CARDINAL Agostino Casaroli, the Vatican's Secretary of State, denied this week that letters of patronage from the Vatican bank to the late president of the collapsed Banco Ambrosiano necessarily implied full-scale guarantees.
In an interview in this week's Italian news magazine L'Espresso, Cardinal Casaroli made the first open Vatican comment on the involvement of its own bank with
the now-liquidated Banco Ambrosiano.
The cardinal disputed press reports that the letters of patronage to the bank's president, the late Roberto Calvi, covered loans totalling $1.2 billion (£700 million).
"In the opinion of the experts, the tone of those letters, which are standard banking practice, is such that they do not necessarily imply a full obligation. I think there are limits to the commitment many people think those letters give rise to" said Cardinal Casaroli.
Cardinal Casaroli said last Friday that the total sum due to the Banco Ambrosiano from the Vatican was about £200-£250 million.

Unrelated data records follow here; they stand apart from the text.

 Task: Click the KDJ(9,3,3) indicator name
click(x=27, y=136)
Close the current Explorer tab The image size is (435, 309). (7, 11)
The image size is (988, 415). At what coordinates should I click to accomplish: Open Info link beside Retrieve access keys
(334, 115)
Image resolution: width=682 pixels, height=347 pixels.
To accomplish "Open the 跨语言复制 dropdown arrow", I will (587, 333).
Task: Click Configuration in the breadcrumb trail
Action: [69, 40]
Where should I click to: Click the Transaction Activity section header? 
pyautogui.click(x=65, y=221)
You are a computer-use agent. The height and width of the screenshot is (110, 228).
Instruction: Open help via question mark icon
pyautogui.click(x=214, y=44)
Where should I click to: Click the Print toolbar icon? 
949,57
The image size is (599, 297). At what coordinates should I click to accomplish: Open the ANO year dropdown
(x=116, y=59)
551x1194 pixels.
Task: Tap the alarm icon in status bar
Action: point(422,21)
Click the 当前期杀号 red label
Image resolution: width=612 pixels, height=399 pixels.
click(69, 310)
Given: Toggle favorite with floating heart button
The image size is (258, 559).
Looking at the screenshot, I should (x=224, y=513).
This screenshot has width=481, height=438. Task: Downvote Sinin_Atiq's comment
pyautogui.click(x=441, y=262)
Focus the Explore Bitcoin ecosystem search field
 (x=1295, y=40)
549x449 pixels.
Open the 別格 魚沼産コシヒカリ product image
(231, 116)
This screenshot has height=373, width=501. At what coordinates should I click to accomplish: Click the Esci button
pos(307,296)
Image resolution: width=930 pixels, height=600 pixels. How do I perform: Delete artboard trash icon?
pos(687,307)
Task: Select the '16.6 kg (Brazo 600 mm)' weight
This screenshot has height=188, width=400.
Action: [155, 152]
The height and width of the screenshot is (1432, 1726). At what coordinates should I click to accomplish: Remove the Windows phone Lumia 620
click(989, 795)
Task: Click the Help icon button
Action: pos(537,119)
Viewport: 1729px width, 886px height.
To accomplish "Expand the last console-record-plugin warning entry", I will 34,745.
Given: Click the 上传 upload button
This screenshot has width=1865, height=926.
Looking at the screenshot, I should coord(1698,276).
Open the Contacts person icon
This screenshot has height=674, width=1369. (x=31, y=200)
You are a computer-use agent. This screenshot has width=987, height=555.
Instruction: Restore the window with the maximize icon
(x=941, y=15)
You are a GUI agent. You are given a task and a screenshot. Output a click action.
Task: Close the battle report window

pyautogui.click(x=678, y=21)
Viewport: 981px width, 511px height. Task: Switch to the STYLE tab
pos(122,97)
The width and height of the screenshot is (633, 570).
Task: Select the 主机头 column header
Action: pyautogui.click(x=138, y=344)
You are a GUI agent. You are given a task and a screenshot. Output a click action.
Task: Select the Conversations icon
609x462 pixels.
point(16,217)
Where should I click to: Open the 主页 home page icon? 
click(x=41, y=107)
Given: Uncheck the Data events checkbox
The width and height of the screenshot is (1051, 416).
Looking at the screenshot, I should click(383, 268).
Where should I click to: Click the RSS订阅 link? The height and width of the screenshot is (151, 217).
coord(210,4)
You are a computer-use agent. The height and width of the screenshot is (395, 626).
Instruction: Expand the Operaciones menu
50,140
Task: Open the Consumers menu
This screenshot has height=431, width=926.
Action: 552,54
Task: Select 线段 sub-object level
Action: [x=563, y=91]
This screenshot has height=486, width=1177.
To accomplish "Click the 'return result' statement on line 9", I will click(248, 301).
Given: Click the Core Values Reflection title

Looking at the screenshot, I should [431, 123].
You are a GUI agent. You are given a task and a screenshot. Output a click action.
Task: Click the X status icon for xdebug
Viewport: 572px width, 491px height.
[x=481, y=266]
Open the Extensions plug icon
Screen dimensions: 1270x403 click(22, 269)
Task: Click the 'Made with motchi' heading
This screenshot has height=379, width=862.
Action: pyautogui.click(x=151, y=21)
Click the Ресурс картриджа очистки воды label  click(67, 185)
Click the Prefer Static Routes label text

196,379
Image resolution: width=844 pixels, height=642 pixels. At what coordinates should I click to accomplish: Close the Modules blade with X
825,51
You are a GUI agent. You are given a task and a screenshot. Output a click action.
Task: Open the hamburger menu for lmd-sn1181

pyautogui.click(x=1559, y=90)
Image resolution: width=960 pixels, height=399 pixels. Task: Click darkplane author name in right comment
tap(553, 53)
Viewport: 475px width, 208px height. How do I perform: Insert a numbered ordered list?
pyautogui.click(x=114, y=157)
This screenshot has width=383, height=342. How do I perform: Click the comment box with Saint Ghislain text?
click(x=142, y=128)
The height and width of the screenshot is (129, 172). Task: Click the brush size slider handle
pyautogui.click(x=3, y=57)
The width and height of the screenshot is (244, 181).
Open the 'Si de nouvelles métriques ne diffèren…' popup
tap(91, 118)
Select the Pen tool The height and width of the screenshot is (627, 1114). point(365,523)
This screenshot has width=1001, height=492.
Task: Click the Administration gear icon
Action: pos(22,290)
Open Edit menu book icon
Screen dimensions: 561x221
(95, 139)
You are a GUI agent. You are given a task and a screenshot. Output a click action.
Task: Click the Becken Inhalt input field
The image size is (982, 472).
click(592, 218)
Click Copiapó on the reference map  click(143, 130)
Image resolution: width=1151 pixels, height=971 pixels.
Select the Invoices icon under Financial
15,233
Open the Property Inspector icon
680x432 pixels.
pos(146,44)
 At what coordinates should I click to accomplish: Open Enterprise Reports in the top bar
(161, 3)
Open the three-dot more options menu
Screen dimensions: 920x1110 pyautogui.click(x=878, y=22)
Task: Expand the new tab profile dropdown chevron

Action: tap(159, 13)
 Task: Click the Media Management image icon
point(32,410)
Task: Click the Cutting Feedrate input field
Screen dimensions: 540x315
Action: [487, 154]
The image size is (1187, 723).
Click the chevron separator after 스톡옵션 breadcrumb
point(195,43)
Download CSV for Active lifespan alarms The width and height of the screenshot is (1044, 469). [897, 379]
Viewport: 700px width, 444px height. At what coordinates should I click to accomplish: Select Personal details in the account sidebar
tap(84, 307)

The Vatican has blamed oversight and inexperience as the main reasons for any mistakes on their part in the affair. But this implies a rebuke for Archbishop Paul Marcinkus, president of the Vatican bank, for the past 11 years. Relations between Archbishop Marcinkus and Cardinal Casaroli are said to be "not good."
The Vatican has denied a report in the Rome daily, II Messaggero, that the archbishop had been removed from his post as papal trip organiser and bodyguard.
Noting that archbishop Marcinkus would accompany Pope John Paul on his next foreign trip to Spain from October 12-20, the Vatican communique said he had not been removed from "any post" in the Vatican.